- [The task]
Copy the material from the line containing "Screen dimensions: 1332x853" through the last line, replacing "Click" with "Select" and changing nothing else. Leave out the pictures.

- [Exercise inputs]
## START
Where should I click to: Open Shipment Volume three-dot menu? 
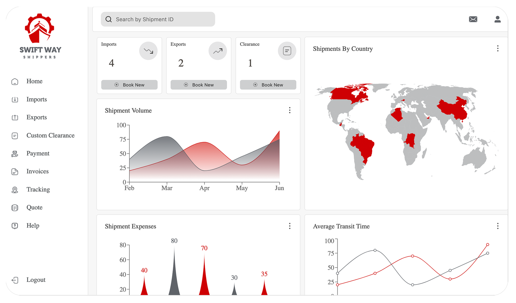[x=290, y=110]
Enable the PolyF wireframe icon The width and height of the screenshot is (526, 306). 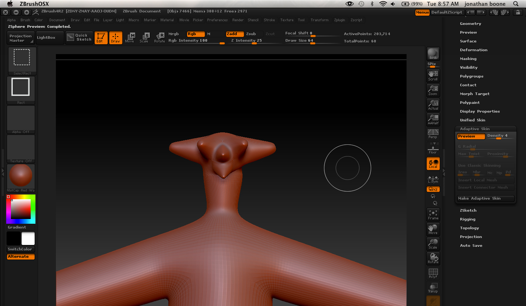point(433,273)
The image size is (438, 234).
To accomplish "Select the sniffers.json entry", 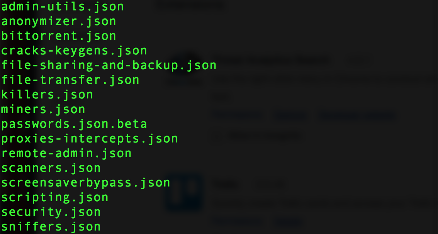I will pos(51,227).
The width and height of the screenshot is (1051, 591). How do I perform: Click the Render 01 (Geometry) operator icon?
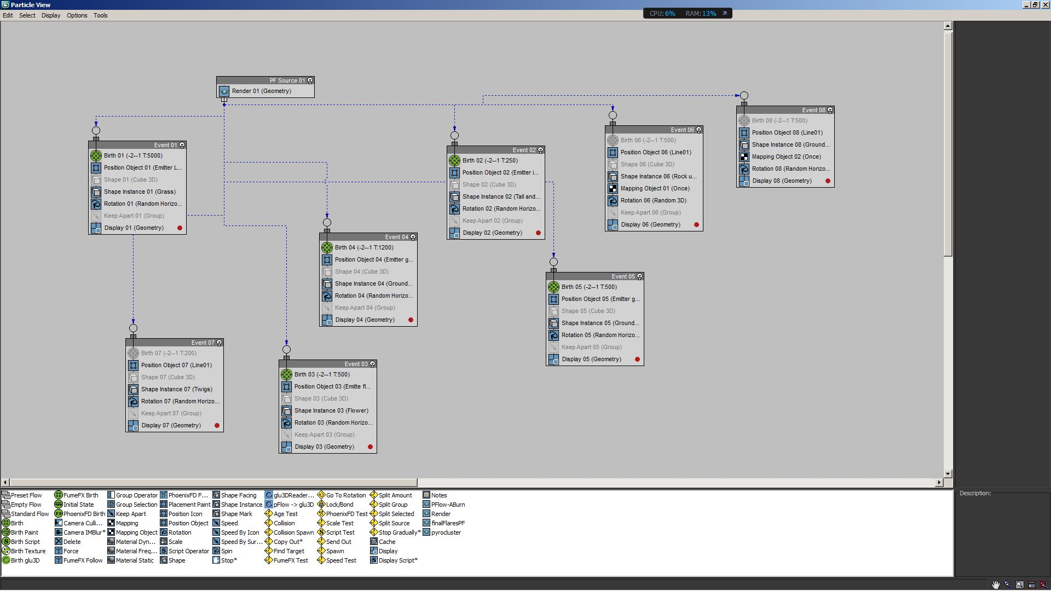[224, 91]
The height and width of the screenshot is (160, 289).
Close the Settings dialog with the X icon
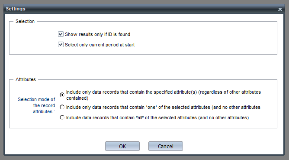click(x=280, y=9)
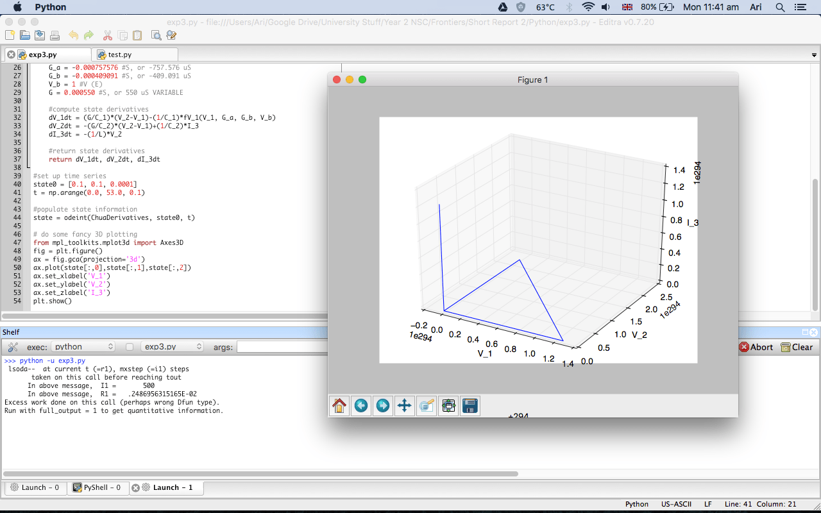This screenshot has width=821, height=513.
Task: Reset the plot view with the Home icon
Action: [339, 405]
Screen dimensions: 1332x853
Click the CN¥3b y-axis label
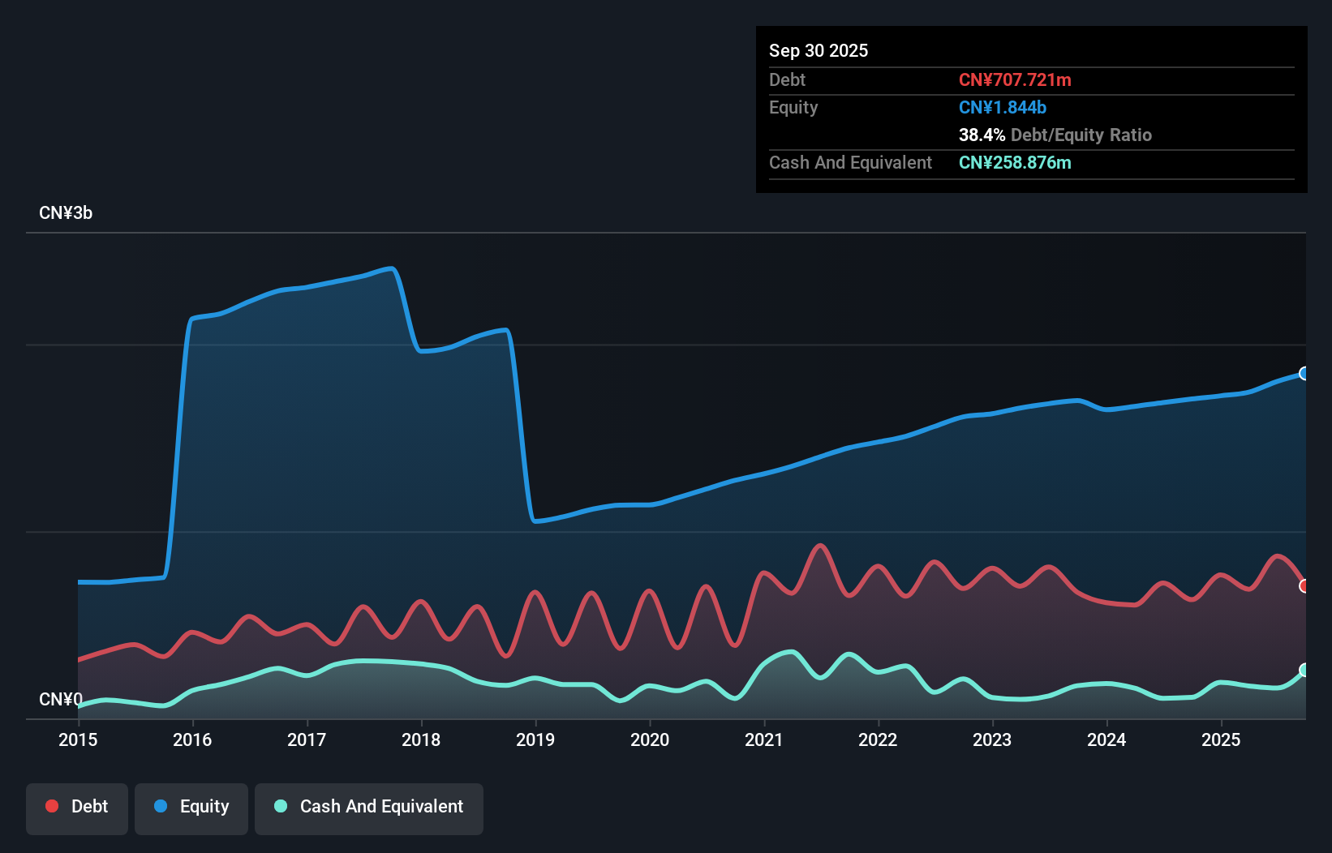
## END
- [Solution for this exercise]
Screen dimensions: 1332x853
Select the CN¥3b y-axis label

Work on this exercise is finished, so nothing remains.